Image:Tissot mercator.png Like all map projections, attempting to fit a curved surface onto a flat sheet, the shape of the map is a distortion of the true layout of the Earth's surface. The Mercator projection exaggerates the size and distorts the shape of areas far from the equator. For example, Greenland is presented as being roughly as large as Africa, when in fact Africa's area is approximately 13 times that of Greenland as shown by Tissot's Indicatrix.

Although the Mercator projection is still in common use for navigation, critics argue that it is not suited to representing the entire world in publications and wall maps due to its distortion of land area. Mercator himself used the equal-area sinusoidal projection to show relative areas. As a result of these criticisms, modern atlases no longer use the Mercator projection for world maps or for areas distant from the equator, preferring other cylindrical projections, or forms of equal-area projection. The Mercator projection is still commonly used for areas near the equator, however.

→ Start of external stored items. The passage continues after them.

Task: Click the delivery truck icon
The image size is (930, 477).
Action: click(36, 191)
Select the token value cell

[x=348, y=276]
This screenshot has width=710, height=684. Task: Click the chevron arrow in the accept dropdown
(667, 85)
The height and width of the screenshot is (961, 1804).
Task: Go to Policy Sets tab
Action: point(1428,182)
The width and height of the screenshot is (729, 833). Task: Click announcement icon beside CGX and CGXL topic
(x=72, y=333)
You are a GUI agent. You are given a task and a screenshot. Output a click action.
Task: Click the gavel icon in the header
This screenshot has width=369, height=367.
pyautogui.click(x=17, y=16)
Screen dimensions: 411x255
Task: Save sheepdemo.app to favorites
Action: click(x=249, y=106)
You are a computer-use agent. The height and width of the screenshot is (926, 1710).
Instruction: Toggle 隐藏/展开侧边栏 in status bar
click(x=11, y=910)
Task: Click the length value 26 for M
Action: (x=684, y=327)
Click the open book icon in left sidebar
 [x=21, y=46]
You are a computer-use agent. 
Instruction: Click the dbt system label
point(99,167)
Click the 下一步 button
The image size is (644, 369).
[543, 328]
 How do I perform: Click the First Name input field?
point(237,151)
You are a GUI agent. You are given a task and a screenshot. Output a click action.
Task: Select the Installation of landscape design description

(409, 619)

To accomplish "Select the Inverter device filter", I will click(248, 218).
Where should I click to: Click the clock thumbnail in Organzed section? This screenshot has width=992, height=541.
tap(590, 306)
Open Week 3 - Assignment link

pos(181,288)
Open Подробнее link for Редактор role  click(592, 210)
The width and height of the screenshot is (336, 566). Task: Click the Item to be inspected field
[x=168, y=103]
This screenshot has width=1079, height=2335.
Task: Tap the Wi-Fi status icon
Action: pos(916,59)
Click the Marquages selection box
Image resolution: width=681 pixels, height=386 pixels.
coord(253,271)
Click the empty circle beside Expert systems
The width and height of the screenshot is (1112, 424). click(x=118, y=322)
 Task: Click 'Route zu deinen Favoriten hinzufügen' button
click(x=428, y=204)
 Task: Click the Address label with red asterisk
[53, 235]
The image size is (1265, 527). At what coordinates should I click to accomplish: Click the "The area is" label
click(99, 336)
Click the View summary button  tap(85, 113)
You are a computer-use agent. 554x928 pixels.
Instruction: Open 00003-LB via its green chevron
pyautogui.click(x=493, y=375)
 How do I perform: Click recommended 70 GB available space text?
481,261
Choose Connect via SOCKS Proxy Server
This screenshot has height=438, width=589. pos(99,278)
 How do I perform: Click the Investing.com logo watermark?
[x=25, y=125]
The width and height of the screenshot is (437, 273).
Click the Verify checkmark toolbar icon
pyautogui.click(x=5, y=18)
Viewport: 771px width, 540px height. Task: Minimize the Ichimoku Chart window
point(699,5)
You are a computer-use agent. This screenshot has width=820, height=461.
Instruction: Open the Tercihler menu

The equal-area Gall-Peters projection has also been proposed as an alternative to address these concerns. This presents a very different view of the world: the shape, rather than the size of areas is distorted. Areas near the equator are stretched vertically; areas far from the equator are squashed. A 1989 resolution by seven North American Geographical groups decried the use of all rectangular coordinate world maps, including the Gall-Peters projection.

Google Maps currently uses a Mercator projection for its map images, probably because a magnification of any small region of a Mercator map will appear undistorted in shape with north at the top. Despite its relative scale distortions, the Mercator is therefore well-suited to an interactive world map that can be panned and zoomed seamlessly to local maps. (Google Satellite, on the other hand, used a plate carrée projection until recently.)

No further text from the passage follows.